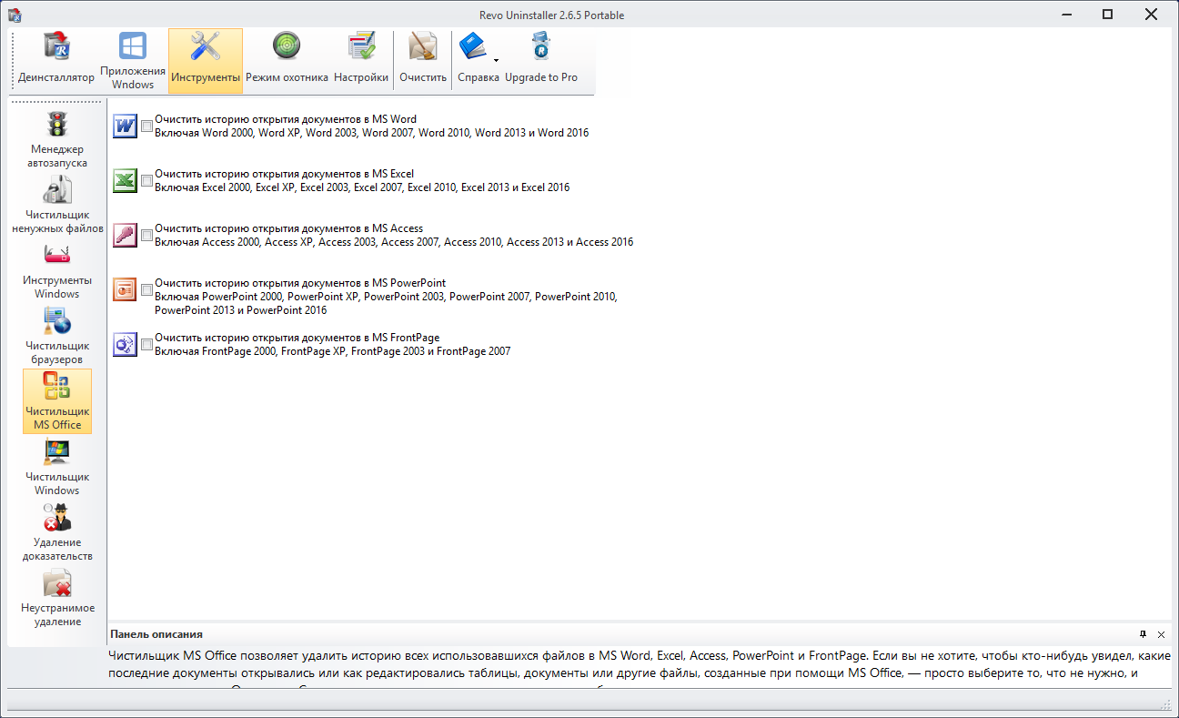Tick the MS PowerPoint history checkbox
The image size is (1179, 718).
point(147,290)
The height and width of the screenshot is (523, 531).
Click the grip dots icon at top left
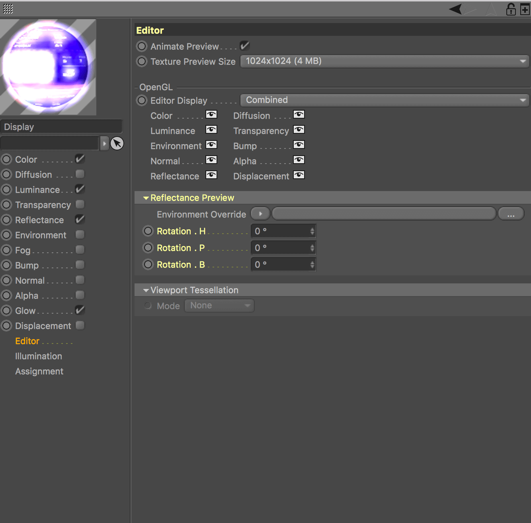(x=8, y=9)
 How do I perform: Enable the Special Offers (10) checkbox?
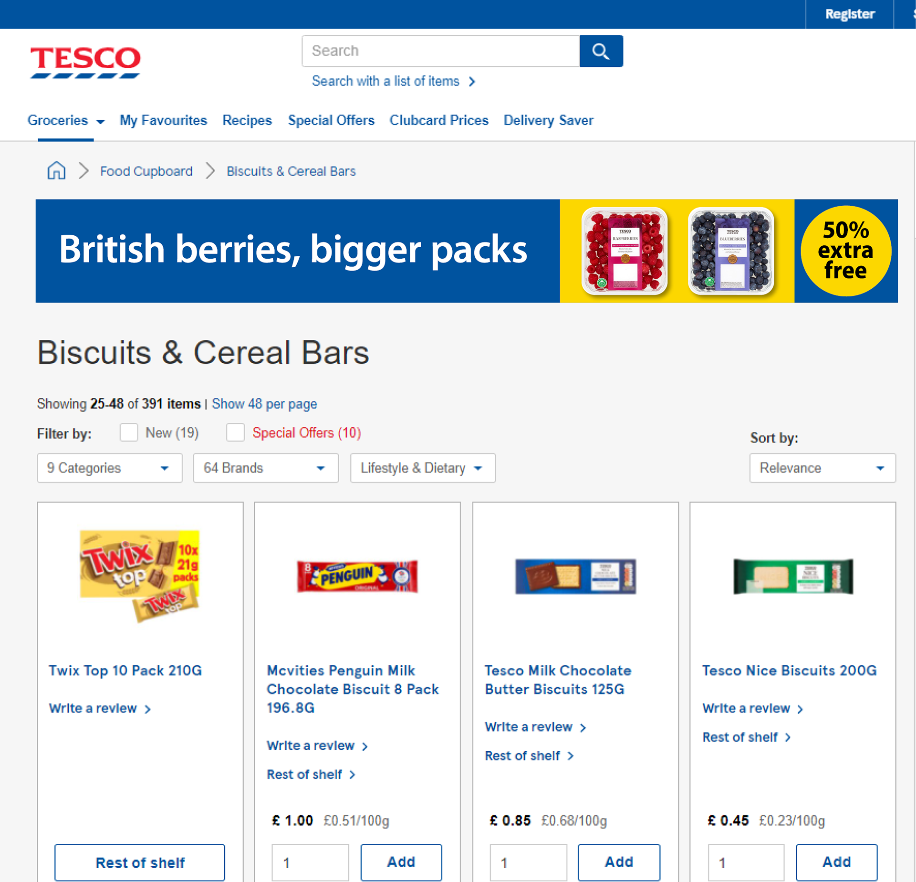click(235, 432)
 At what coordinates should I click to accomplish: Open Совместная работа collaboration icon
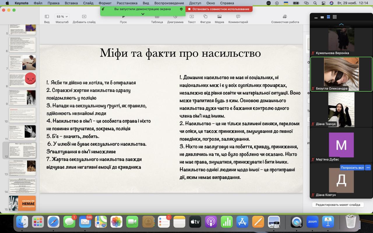[x=285, y=17]
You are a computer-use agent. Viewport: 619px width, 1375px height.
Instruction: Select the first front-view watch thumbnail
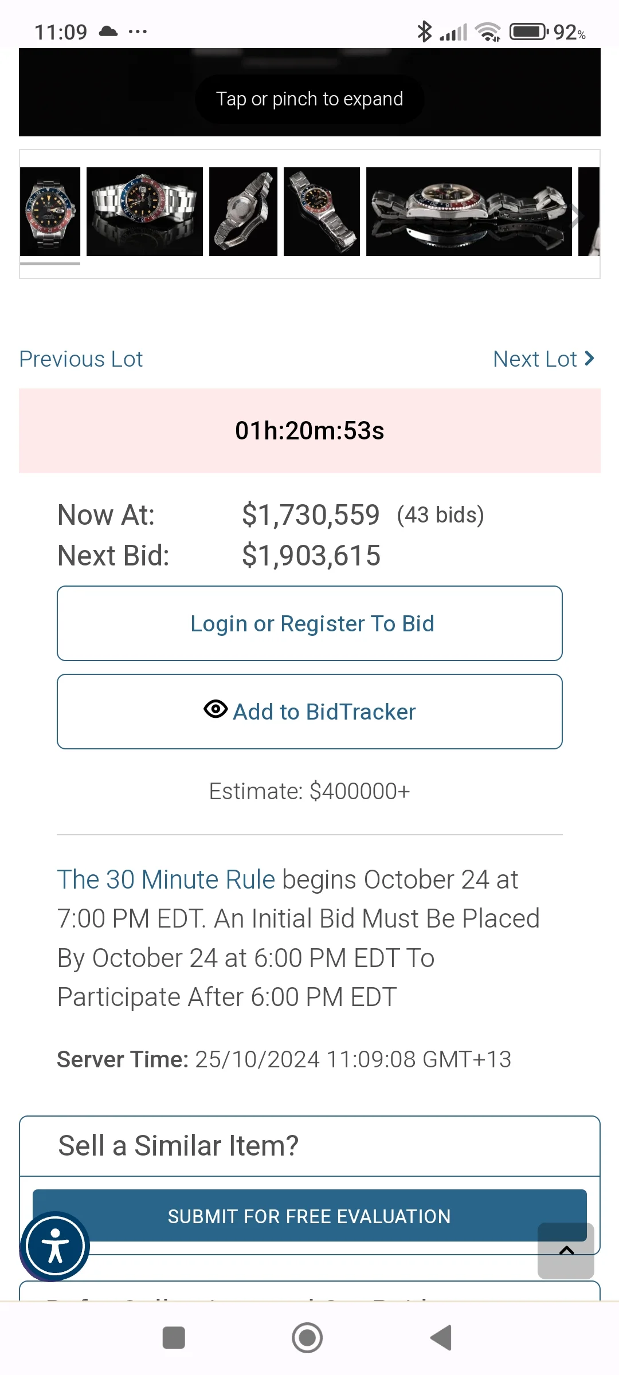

^^^^

◆ **Task description**
Wherever the string "height" appears in a line above, copy that line.

◆ **Task solution**
The height and width of the screenshot is (523, 531).
You are a computer-use agent. Viewport: 619px width, 1375px height.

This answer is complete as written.